(Given data)
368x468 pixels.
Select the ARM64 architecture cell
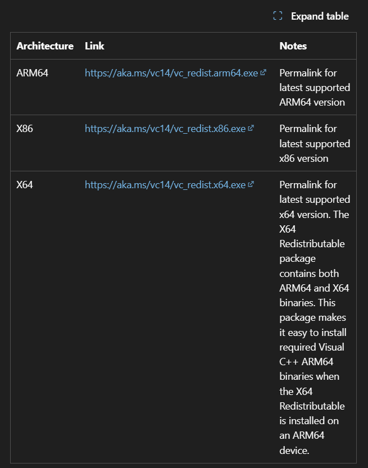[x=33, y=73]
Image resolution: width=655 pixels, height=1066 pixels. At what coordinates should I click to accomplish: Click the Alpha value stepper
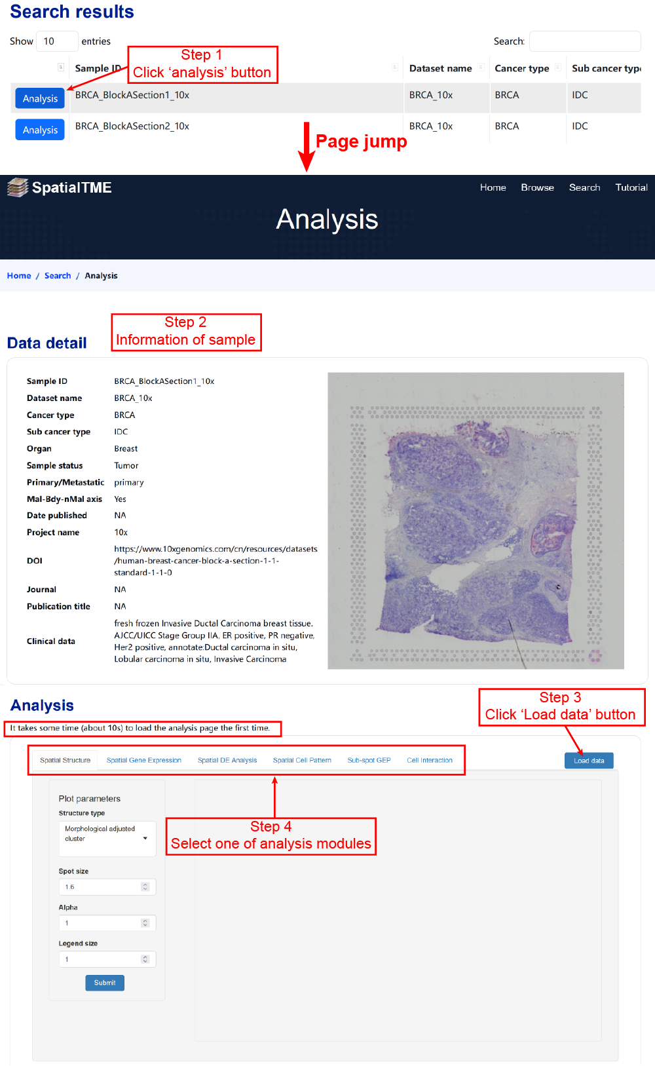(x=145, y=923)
(End Given data)
▶ **What needs to be done**
Once more, please print all the lines above exactly, without their pictures.

▶ **Output for this exercise**
368x468 pixels.
Select the ARM64 architecture cell
[x=33, y=73]
Image resolution: width=655 pixels, height=1066 pixels. At what coordinates should I click to accomplish: Click the Alpha value stepper
(x=145, y=923)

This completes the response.